Exercise directions: Render every line of the data below as a Markdown table with two columns, Row and Line, giving each line's sequential number under Row and its text under Line, and omit any blank lines.

* start Source records *

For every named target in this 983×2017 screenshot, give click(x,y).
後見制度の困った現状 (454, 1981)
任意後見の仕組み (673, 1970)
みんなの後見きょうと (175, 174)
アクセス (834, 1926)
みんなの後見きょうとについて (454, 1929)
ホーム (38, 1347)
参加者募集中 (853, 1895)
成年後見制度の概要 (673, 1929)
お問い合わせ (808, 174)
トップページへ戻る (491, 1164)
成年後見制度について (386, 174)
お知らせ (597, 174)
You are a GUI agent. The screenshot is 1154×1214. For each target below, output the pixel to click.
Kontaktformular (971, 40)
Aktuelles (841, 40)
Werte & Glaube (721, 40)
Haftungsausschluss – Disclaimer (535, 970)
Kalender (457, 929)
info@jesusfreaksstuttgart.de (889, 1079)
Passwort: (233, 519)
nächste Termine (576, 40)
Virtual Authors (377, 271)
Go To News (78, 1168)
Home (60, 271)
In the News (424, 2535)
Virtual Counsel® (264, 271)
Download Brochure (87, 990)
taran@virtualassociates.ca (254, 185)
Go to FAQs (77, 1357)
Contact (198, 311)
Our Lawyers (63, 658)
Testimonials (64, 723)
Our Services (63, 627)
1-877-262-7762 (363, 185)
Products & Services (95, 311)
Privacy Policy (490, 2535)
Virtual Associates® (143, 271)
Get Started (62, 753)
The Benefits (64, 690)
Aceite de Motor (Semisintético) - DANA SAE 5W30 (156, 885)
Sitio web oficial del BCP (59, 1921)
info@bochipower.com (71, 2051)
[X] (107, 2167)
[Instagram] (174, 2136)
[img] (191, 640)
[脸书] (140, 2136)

* end Source records *

Result for this task:
| Row | Line |
|---|---|
| 1 | For every named target in this 983×2017 screenshot, give click(x,y). |
| 2 | 後見制度の困った現状 (454, 1981) |
| 3 | 任意後見の仕組み (673, 1970) |
| 4 | みんなの後見きょうと (175, 174) |
| 5 | アクセス (834, 1926) |
| 6 | みんなの後見きょうとについて (454, 1929) |
| 7 | ホーム (38, 1347) |
| 8 | 参加者募集中 (853, 1895) |
| 9 | 成年後見制度の概要 (673, 1929) |
| 10 | お問い合わせ (808, 174) |
| 11 | トップページへ戻る (491, 1164) |
| 12 | 成年後見制度について (386, 174) |
| 13 | お知らせ (597, 174) |
| 14 | You are a GUI agent. The screenshot is 1154×1214. For each target below, output the pixel to click. |
| 15 | Kontaktformular (971, 40) |
| 16 | Aktuelles (841, 40) |
| 17 | Werte & Glaube (721, 40) |
| 18 | Haftungsausschluss – Disclaimer (535, 970) |
| 19 | Kalender (457, 929) |
| 20 | info@jesusfreaksstuttgart.de (889, 1079) |
| 21 | Passwort: (233, 519) |
| 22 | nächste Termine (576, 40) |
| 23 | Virtual Authors (377, 271) |
| 24 | Go To News (78, 1168) |
| 25 | Home (60, 271) |
| 26 | In the News (424, 2535) |
| 27 | Virtual Counsel® (264, 271) |
| 28 | Download Brochure (87, 990) |
| 29 | taran@virtualassociates.ca (254, 185) |
| 30 | Go to FAQs (77, 1357) |
| 31 | Contact (198, 311) |
| 32 | Our Lawyers (63, 658) |
| 33 | Testimonials (64, 723) |
| 34 | Our Services (63, 627) |
| 35 | 1-877-262-7762 (363, 185) |
| 36 | Products & Services (95, 311) |
| 37 | Privacy Policy (490, 2535) |
| 38 | Virtual Associates® (143, 271) |
| 39 | Get Started (62, 753) |
| 40 | The Benefits (64, 690) |
| 41 | Aceite de Motor (Semisintético) - DANA SAE 5W30 (156, 885) |
| 42 | Sitio web oficial del BCP (59, 1921) |
| 43 | info@bochipower.com (71, 2051) |
| 44 | [X] (107, 2167) |
| 45 | [Instagram] (174, 2136) |
| 46 | [img] (191, 640) |
| 47 | [脸书] (140, 2136) |